French biochemist and chemist

Anne-Marie Staub (13 November 1914 – 30 December 2012) was a French biochemist who spent most of her career at the Institut Pasteur. She is most known for her work in antihistamines, serology and immunology including her research on Salmonella and tyvelose.

== Biography ==

=== Early life and education ===
Anne-Marie Staub was born on 13 November 1914 in Pont-Audemer, France into a Pasteurian family: Louis Pasteur was the witness to her grandfather's wedding, and her father André Staub was a researcher in the Institut Pasteur. As a child she learned to read and write from her mother before completing her education at the Ecole Normale catholique where she obtained her baccalaureate.

She earned her degrees in general mathematics, chemistry and general physics, physiology and biochemistry from the Sorbonne. She later added to her education by attending microbiology courses at the Institut Pasteur from 1935 to 1936, before joining the institute to work on her PhD thesis.

=== Work and research ===
While conducting research at the Institut Pasteur in 1937, she worked for Daniel Bovet and her first published works led to the discovery of antihistamines. This discovery was the basis of the Nobel Prize that would be awarded to Bovet in 1957. The molecules that she developed were still too toxic to be successfully used but they are the basis for the research that followed.
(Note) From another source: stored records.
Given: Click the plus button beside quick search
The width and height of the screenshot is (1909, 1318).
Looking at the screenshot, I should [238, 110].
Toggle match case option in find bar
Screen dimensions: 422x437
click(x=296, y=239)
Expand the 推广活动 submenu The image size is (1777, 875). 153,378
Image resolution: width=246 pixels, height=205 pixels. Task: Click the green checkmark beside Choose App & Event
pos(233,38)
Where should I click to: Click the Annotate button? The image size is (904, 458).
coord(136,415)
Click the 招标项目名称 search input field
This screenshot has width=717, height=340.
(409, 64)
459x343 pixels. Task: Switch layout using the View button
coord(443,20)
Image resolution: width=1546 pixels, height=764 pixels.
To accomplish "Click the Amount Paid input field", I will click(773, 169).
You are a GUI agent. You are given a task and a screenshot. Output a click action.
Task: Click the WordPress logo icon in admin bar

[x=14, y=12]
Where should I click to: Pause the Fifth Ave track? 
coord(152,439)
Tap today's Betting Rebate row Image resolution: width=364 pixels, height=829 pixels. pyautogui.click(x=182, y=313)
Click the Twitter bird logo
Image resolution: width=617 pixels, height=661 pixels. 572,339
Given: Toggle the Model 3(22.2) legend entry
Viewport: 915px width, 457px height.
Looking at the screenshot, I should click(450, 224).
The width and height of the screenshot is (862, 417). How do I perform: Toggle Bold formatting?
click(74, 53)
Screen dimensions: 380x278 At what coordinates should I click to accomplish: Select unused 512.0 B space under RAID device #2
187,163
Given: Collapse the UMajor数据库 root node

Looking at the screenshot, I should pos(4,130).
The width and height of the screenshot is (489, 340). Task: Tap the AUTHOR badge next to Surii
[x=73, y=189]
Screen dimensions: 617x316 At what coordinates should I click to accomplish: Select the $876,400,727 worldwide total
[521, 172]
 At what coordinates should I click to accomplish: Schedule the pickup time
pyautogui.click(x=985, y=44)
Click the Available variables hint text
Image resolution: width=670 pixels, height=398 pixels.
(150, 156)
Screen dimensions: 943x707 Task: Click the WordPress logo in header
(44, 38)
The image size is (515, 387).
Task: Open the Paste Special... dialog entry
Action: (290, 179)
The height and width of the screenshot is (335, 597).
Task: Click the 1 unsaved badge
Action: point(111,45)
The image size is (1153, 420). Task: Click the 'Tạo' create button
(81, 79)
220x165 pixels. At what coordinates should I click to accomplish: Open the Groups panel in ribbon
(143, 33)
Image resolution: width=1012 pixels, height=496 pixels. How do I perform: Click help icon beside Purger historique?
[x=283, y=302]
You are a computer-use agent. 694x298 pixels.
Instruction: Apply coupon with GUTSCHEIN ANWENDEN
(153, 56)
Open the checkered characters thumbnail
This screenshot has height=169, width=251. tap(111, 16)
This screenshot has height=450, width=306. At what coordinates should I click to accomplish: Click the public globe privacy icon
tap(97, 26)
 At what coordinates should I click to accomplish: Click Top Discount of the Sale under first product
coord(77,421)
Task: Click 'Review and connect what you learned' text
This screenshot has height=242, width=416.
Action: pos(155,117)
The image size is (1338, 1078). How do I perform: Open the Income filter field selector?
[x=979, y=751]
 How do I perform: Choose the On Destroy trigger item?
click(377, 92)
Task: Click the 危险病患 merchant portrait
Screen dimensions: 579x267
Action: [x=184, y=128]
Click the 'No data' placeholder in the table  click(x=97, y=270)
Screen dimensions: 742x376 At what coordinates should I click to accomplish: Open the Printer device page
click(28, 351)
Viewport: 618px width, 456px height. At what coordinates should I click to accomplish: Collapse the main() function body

In 1940 she started working on a vaccine for anthrax. From 1941 to 1946 she worked with the B. anthracis antigens and successfully injected a sheep with a vaccine for the bacteria. During this time she also taught French, German and first aid to soldiers engaged in World War II. From 1947 to 1948 she received funding from the Medical Research Council and went to works at the Lister Institute in the laboratories of Paul Fildes and Gareth Gladstone. Then, from 1955 to 1975, in collaboration with O. Lüderitz and O. Wespthal, researchers at the Max Planck Institute, she took part in research on antigens of Salmonella. It was during this time that she identified tyvelose as a component of the O-antigen of Salmonella. In 1953 she as promoted to head of laboratory in the vaccine department of the Institut Pasteur and in 1967 she became head of the Bacterial Antigen unit. She co-directed the immunology course from 1960 to 1974 and became a professor in 1970.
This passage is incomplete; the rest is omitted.